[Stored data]
- Opening Delimiter -

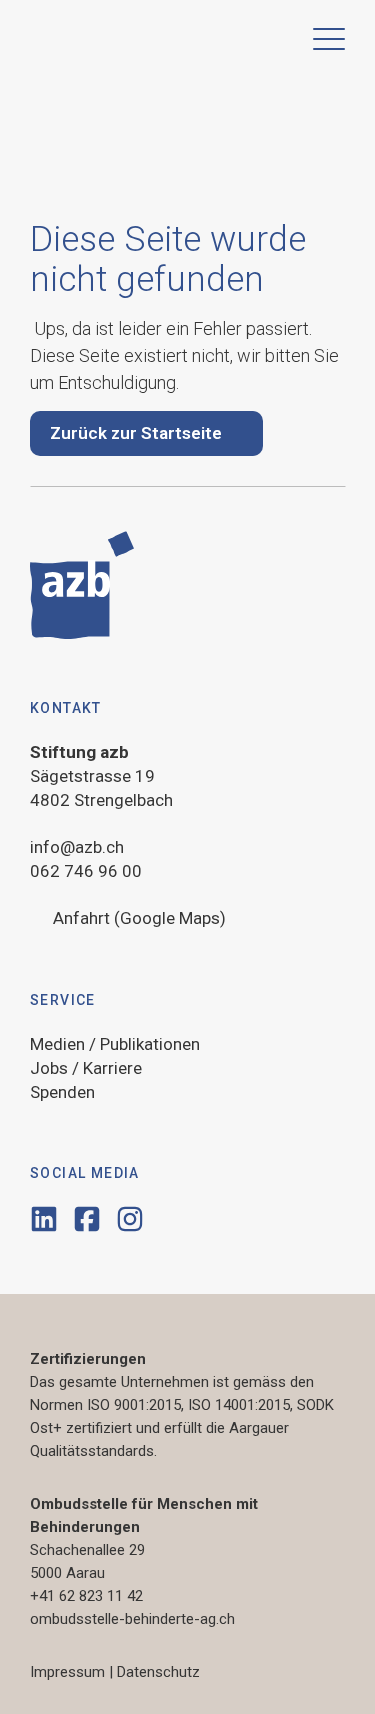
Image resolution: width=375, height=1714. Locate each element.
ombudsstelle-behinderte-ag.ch (132, 1619)
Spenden (62, 1092)
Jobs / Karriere (86, 1068)
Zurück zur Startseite (136, 433)
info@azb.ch (77, 847)
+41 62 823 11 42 (86, 1596)
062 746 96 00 (86, 871)
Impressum (67, 1672)
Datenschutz (158, 1672)
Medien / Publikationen (115, 1044)
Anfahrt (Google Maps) (139, 918)
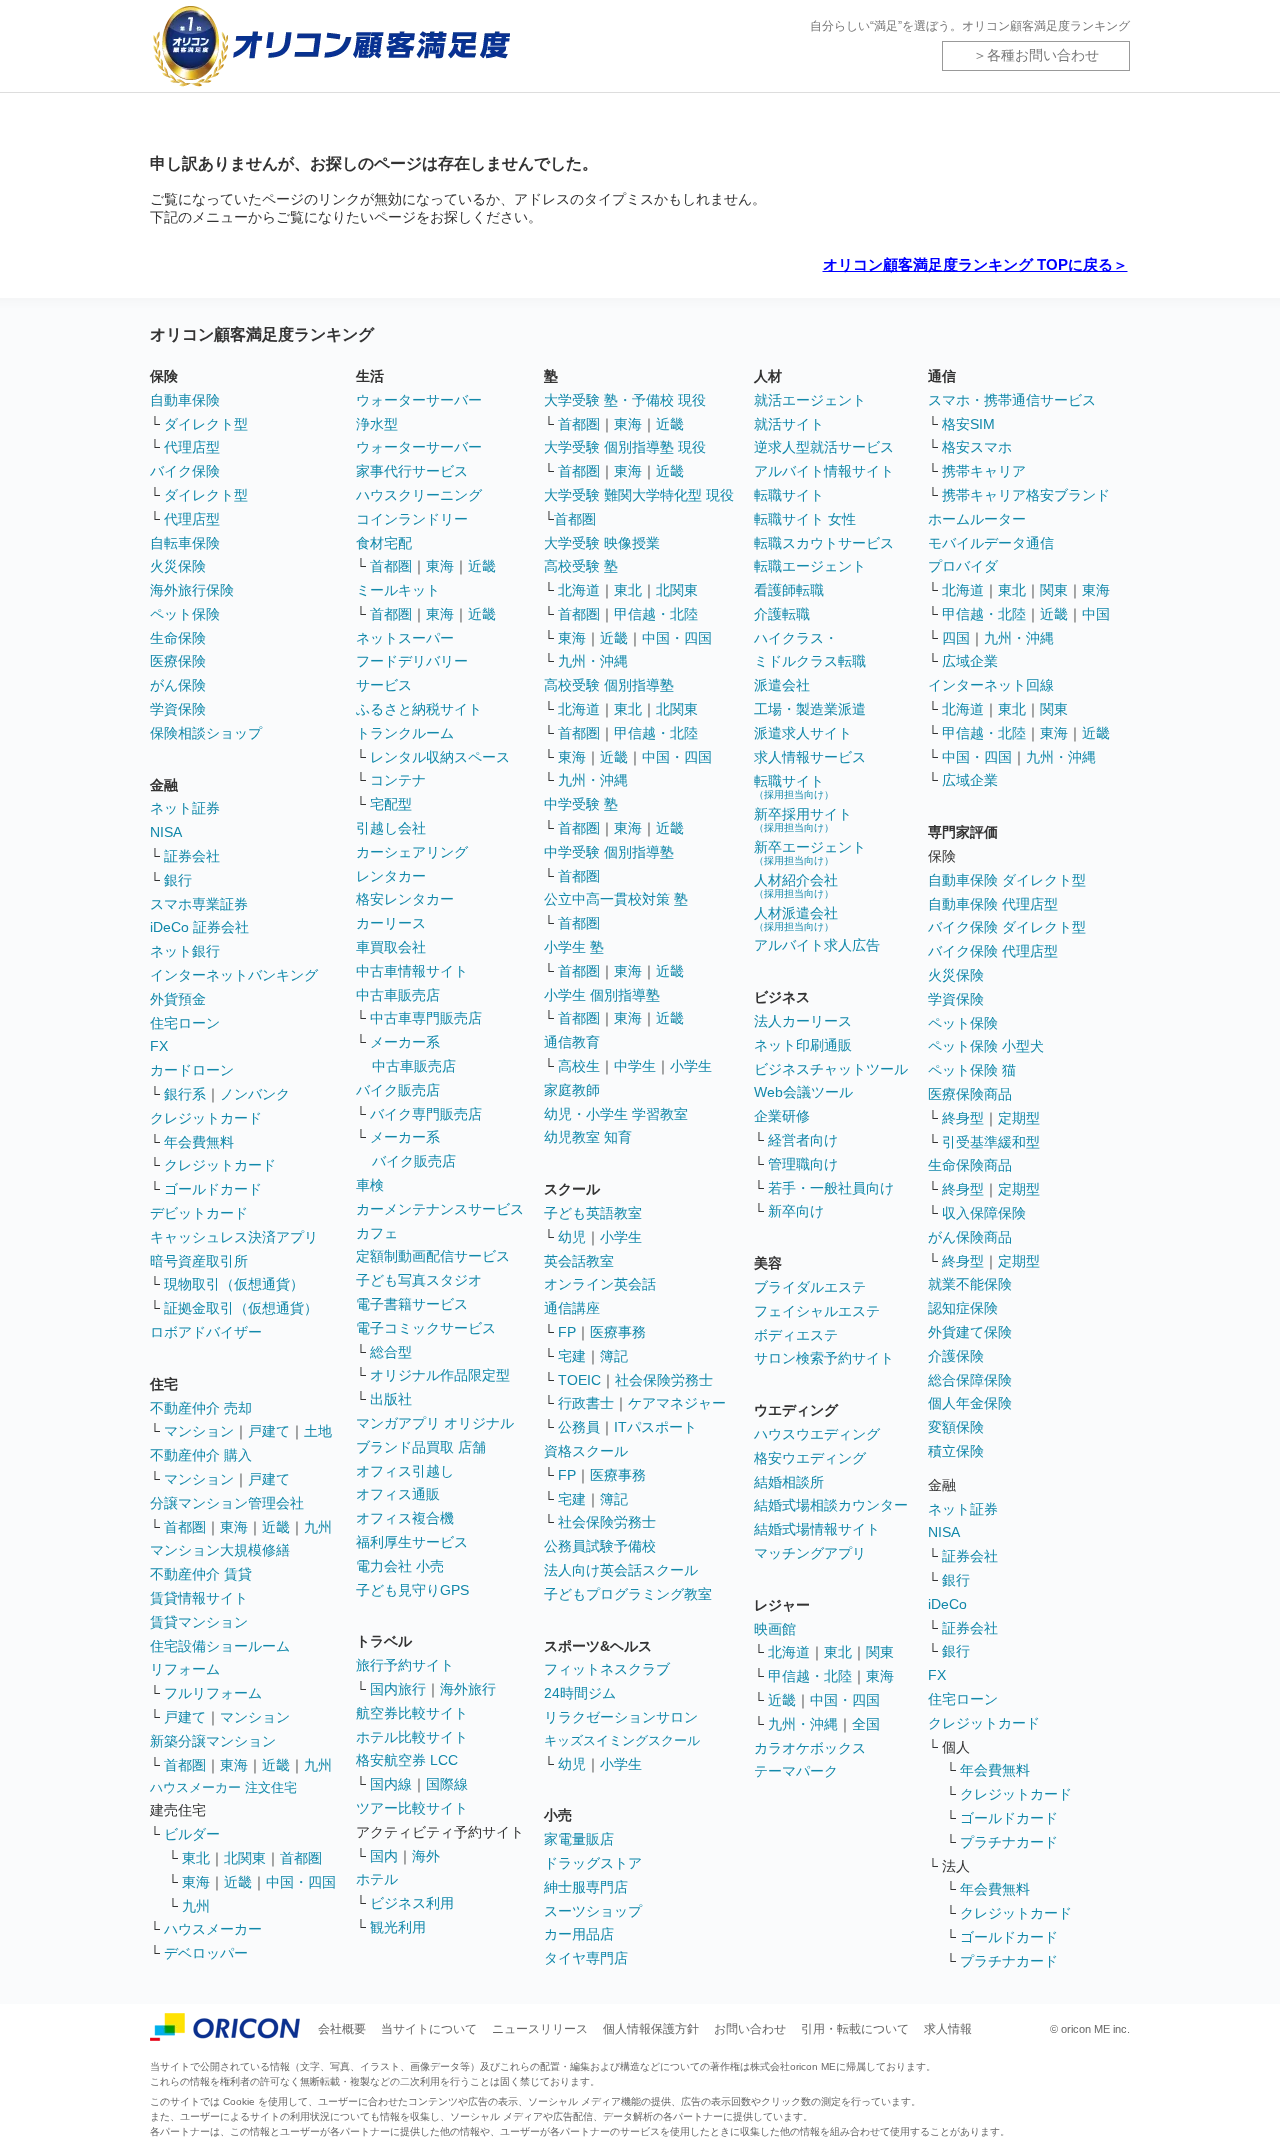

- Closing Delimiter -

Task prompt:
What the answer needs is every record above, exactly as written, and no pictures.

Exercise answer:
Image resolution: width=375, height=1714. Locate each element.
ombudsstelle-behinderte-ag.ch (132, 1619)
Spenden (62, 1092)
Jobs / Karriere (86, 1068)
Zurück zur Startseite (136, 433)
info@azb.ch (77, 847)
+41 62 823 11 42 (86, 1596)
062 746 96 00 (86, 871)
Impressum (67, 1672)
Datenschutz (158, 1672)
Medien / Publikationen (115, 1044)
Anfahrt (Google Maps) (139, 918)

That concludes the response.